Charges not registered within the stipulated time are not taken into account by
the official liquidator appointed by the court to manage and settle the affairs
of a company on its liquidation or against any registered creditor. Such registered charge also serves as a
notice to all persons dealing with the property. The Registrar of Companies maintains the
Register of charges and it is open to the public for inspection. This is different from the details maintained
at Sub-Registrar Office and mentioned in the Encumbrance Certificate. It is necessary to inspect the Register of
Charges while transacting with the company.
Apart from the Register of Charges maintained by the Registrar, a
company is also bound to maintain a Register of Charges on its properties. This is open for inspection by the members of
the company or its creditors.
Procedural
aspects to be borne in mind:
The Companies Act under
Section 293 has restricted the powers of the Board of Directors to convey property
belonging to the Companies whereby the consent of the General Body of the
Company is mandatory to sell, lease or otherwise dispose of the whole or
substantially the whole undertaking of the company. Likewise the consent of the general body of
the company is necessary to borrow in excess of the aggregate of the paid up
capital and free reserves. The only
exception is to temporary loans taken by the company from its bankers in the
ordinary course of its business. So
while transacting with the company it is necessary to ascertain that the
property is not whole or substantially whole part of the undertaking of the
company and if the transactions involve whole or substantially whole part of
the undertaking, the consent of the general body is obtained. However, where the ordinary business of the
company is selling / leasing this restriction will not apply. Similar caution needs to be exercised when
the company borrows or mortgages its properties in excess of its paid up
capital and free reserves. Where a
company is in liquidation, only the liquidator, with the sanction of the court,
can sell its property in the name of the company. The Board of Directors by a resolution in the
board meeting has to authorize the sale, lease, mortgage or otherwise dispose
of the property / purchase of the property.

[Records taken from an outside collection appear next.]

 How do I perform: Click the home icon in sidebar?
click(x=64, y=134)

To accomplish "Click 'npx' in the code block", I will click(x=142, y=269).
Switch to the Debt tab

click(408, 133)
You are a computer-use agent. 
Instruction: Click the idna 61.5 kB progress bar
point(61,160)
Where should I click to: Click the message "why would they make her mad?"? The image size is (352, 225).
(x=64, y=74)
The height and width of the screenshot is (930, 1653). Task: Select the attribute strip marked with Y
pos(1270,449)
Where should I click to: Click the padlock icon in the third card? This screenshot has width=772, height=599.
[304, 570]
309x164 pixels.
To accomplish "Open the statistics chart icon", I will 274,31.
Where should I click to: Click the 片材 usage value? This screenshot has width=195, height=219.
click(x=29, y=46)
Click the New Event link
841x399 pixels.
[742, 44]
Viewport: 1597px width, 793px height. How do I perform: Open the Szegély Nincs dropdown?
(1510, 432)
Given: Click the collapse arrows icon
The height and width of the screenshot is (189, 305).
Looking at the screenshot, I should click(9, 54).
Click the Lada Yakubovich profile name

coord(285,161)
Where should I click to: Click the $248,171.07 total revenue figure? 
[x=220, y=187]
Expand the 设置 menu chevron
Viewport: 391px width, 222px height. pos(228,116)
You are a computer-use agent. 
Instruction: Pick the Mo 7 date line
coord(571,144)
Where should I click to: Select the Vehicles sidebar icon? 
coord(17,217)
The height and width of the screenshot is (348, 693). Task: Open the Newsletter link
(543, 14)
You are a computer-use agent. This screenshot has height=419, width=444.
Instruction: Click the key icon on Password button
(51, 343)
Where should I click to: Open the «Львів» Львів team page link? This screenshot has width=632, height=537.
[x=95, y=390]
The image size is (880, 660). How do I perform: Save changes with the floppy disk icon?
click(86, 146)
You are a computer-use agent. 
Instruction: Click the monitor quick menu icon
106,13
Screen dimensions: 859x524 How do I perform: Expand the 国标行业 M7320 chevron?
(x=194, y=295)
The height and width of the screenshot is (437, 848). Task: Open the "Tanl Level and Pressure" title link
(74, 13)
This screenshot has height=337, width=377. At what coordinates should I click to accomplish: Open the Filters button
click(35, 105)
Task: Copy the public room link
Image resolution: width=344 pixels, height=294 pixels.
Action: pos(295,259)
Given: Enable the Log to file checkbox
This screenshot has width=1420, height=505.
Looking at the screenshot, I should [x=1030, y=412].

The resolution by the Board of Directors is necessary even in cases
where general body has consented. Unless
the Memorandum and Articles of Association empowers the Board of Directors to
sell / purchase / otherwise deal with the immovable properties, any resolution
passed by the Board of Directors in this regard will not be binding on the
company. At times, it so happens that
some of the directors have interest in some transactions. Such interested directors are not allowed to
participate in the discussions and vote.
Otherwise, the resolution is void.
If the resolution prescribes affixing of the common seal on the
documents, it has to be followed in the manner prescribed in the
resolution. Copy of the resolution
passed by the Board of Directors, certified by the Chairman and counter signed
by the Secretary should be obtained, which should be part of the documents.
Foreign Companies
The Foreign companies who
enter into any kind of transaction in India , are governed by Foreign
Exchange Management Act, 1999. According
to the FEMA, a company registered outside India, which has established a branch
Office or other place of business in India for carrying on any activity in
accordance with Foreign Exchange Management Regulations 2000, excluding liaison
office, can acquire an immovable property in India which is necessary for
carrying on its activity after complying with the requirement of the applicable
laws, rules, regulations and directions in force for the time being in
force. Such company has to file form III
with RBI within 90 days of acquiring such property. Such company is also permitted to mortgage
its immovable property as security to an authorized dealer for borrowing.